Large Language Models (LLMs) have recently gained attention for automating software debugging and log analysis, particularly in Continuous Integration and Continuous Deployment (CI/CD) workflows. GitHub Actions (GA), a widely used CI/CD automation tool, generates complex and verbose failure logs, making debugging a time-consuming and error-prone task. Existing studies show that LLMs perform well in explaining simple errors but struggle with complex failure scenarios due to unstructured logs and inadequate reasoning capabilities.
This research aims to enhance LLM-based analysis to improve CI/CD pipeline reliability by diagnosing failures more efficiently. This will be achieved through log preprocessing, prompt optimization, and analysis of the differences between unfiltered and preprocessed logs, followed by an evaluation of the results.
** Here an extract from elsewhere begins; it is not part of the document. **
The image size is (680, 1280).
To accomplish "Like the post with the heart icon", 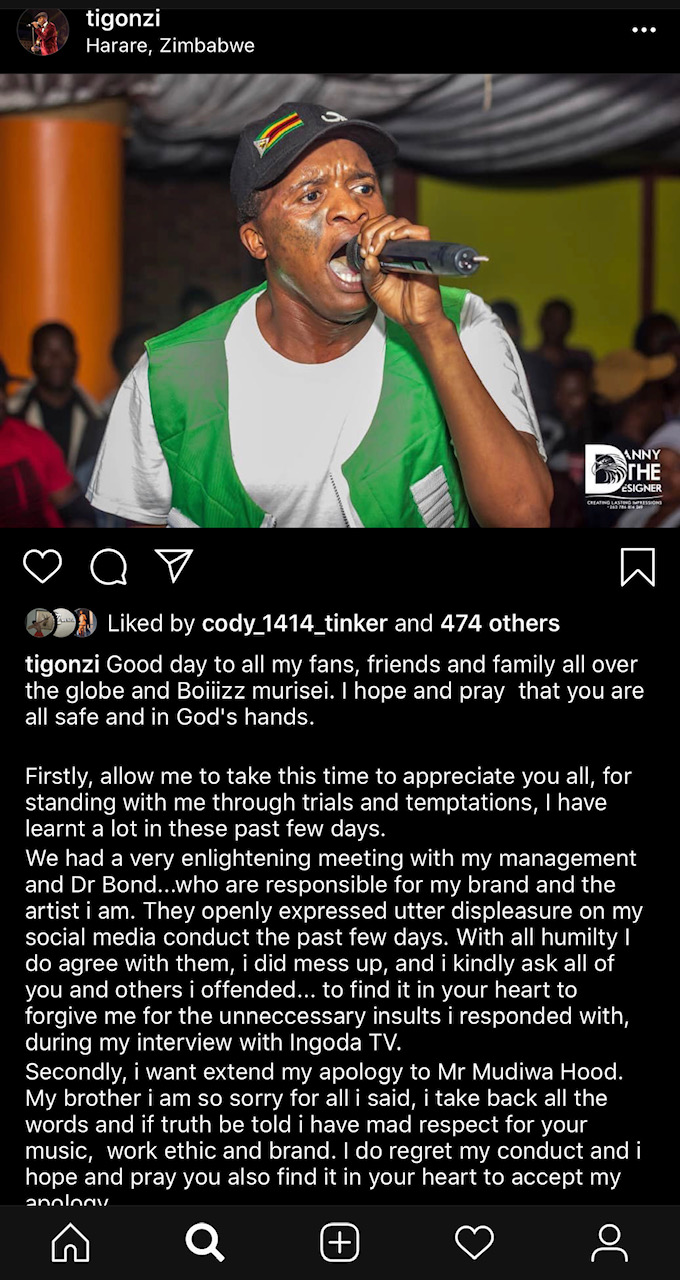I will [x=42, y=566].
This repository contains scripts for diagnosing CI/CD pipeline failures using AI-powered analysis. The current script processes failure logs from GitHub Actions and provides summarized root causes with suggested fixes.
- Install Python 3.8+
- Install required dependencies:
pip install pandas openpyxl
- Ensure Ollama is installed and accessible in your system path.
- Run the script from the terminal:
python llama3-8B_failure_explanation.py
- Provide the required input: 1- The script will prompt you to enter the path to the input Excel file. 2- It will also ask for the output Excel file path where the results will be saved.
- The input file must be an Excel (.xlsx) file.
- It should contain a column named "Error log", where each row includes a failure log from GitHub Actions.
- The script processes each log and generates a summarized root cause analysis.
- The output Excel file will be saved at the specified path.
- A new column, "llama_8b", will contain AI-generated diagnoses for each error log.